[RFC PATCH 2/2] ARMv7: Invalidate the TLB before freeing page tables

Mon Feb 21 06:17:09 EST 2011

On Mon, Feb 21, 2011 at 11:04:22AM +0000, Catalin Marinas wrote:
> On 21 February 2011 10:30, Russell King - ARM Linux
> <linux at arm.linux.org.uk> wrote:
> > On Mon, Feb 21, 2011 at 09:39:32AM +0000, Catalin Marinas wrote:
> >> On 20 February 2011 12:12, Russell King - ARM Linux
> >> <linux at arm.linux.org.uk> wrote:
> >> > On Tue, Feb 15, 2011 at 02:42:06PM +0000, Catalin Marinas wrote:
> >> >> On Tue, 2011-02-15 at 12:14 +0000, Russell King - ARM Linux wrote:
> >> >> > On Tue, Feb 15, 2011 at 11:32:42AM +0000, Russell King - ARM Linux wrote:
> >> >> > > The point of TLB shootdown is that we unmap the entries from the page
> >> >> > > tables, then issue the TLB flushes, and then free the pages and page
> >> >> > > tables after that.  All that Peter's patch tries to do is to get ARM to
> >> >> > > use the generic stuff.
> >> >> >
> >> >> > As Peter's patch preserves the current behaviour, that's not sufficient.
> >> >> > So, let's do this our own way and delay pages and page table frees on
> >> >> > ARMv6 and v7.  Untested.
> >> >>
> >> >> ARMv7 should be enough, I'm not aware of any pre-v7 with this behaviour.
> >> >
> >> > ARM11MPCore.  Any SMP system can access a page which was free'd by the
> >> > tlb code but hasn't been flushed from the hardware TLBs.  So maybe we
> >> > want it to be "defined(CONFIG_SMP) || defined(CONFIG_CPU_32v7)" ?
> >>
> >> In practice, since the hardware TLB does not store higher level
> >> entries on existing v6 cores, there is no cached value pointing to the
> >> freed pte page.
> >
> > It's not about cached values of PTE pointers.
> 
> My point is about cached values in the 1st level of page tables
> pointing to the second level and the freeing of the 2nd level of page
> tables.

Your point is about parts of the system keeping pointers to page tables
around.  This is no different from keeping pointers to pages themselves
around.  This is not something new.  This is something well known on
architectures such as x86.

> I think we talk about two different cases (but could be fixable with
> the same patch). Your scenario is valid as well, just different.

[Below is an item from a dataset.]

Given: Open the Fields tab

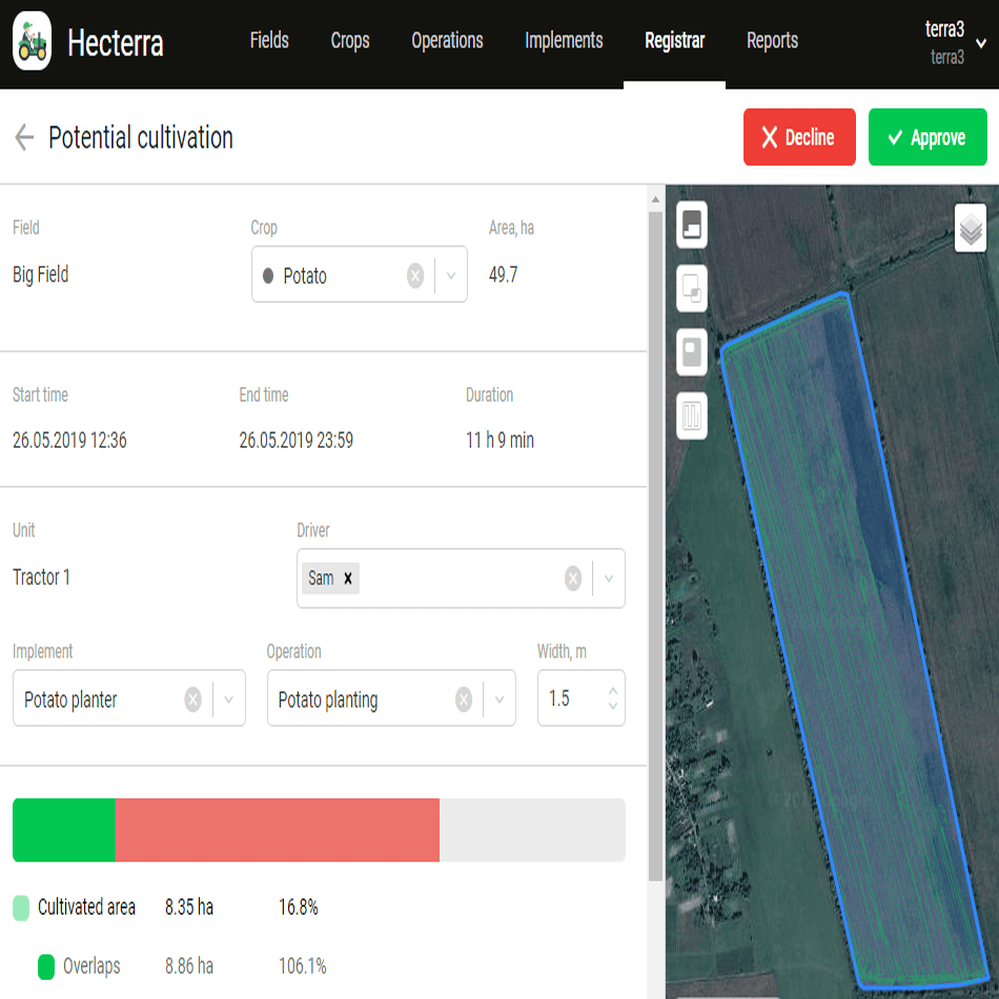Looking at the screenshot, I should click(269, 41).
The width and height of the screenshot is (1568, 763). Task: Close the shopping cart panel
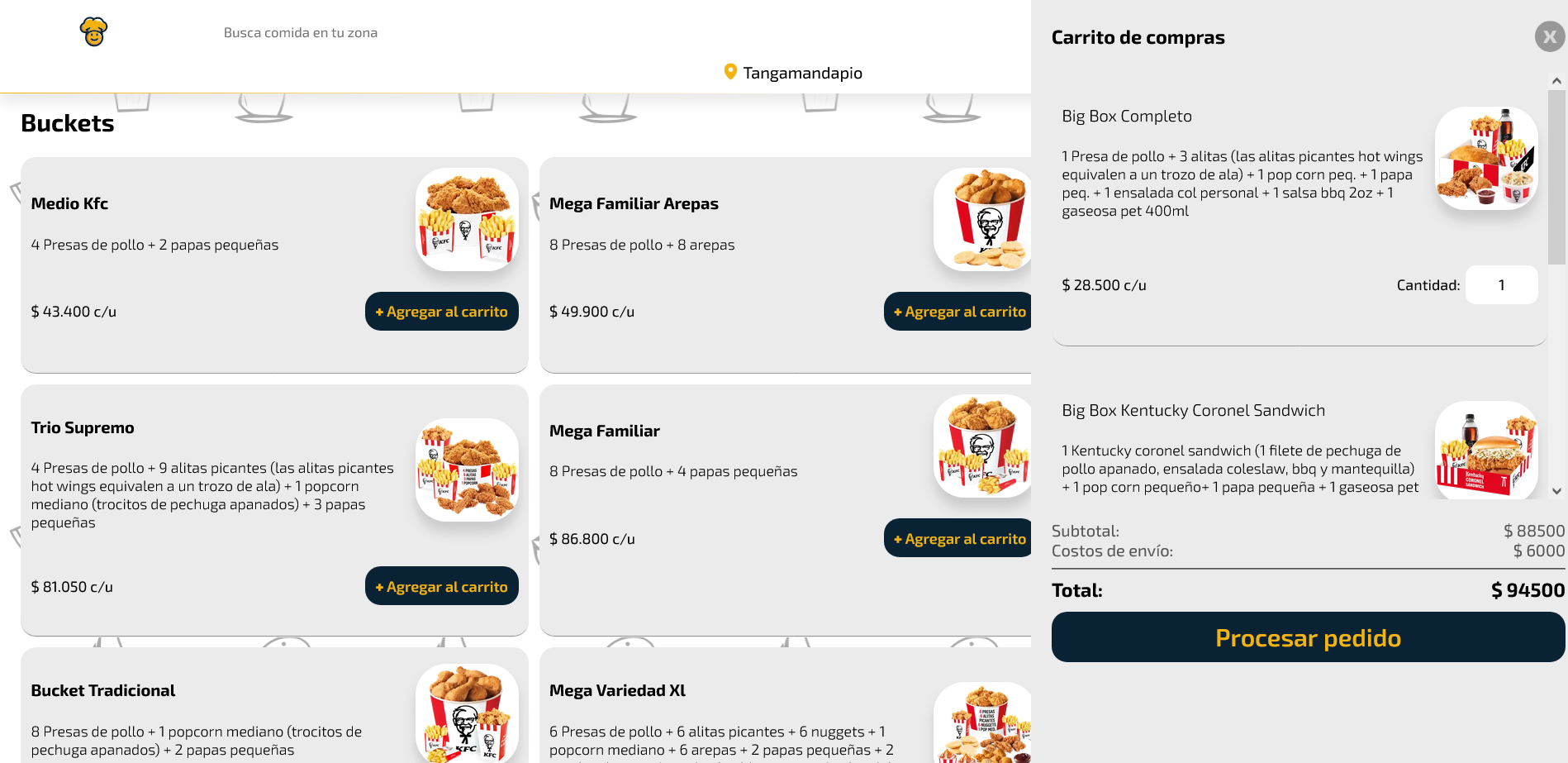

No, it's the same.  The way the hardware achieves it may be different
but from the software point of view it's the same.

> >> In theory, we first clear the pmd entry but another
> >> CPU could be doing a PTW at the same time and had already read the pmd
> >> before being cleared. But the timing constraints are difficult to
> >> reproduce in practice.
> >
> > I don't think you properly understand the problem.
> >
> > CPU#0 is unmapping page tables, eg due to munmap(), mremap(), etc.
> > CPU#1 is running a thread, and has TLB entries for the region being unmapped.
> >
> >        CPU#0                           CPU#1
> >        clear page table entry
> >        frees page
> >        loop continues
> >                                        accesses page
> >        ...
> >        sometime in the future
> >        invalidates TLB
> 
> For this scenario we only need to implement tlb_remove_page() to
> invalidate the TLB before releasing the page (called via
> zap_pte_range). We currently delay the TLB operation until
> tlb_end_vma() which happens after the page was released.

Do you not understand that the TLB shootdown code is supposed to make this
more efficient than having to issue a broadcasted TLB invalidate for every
page as we remove each one in sequence?

You should look at include/asm-generic/tlb.h and arch/x86/include/asm/tlb.h
to see how the majority of other architectures handle this stuff...

Anyway, patch committed.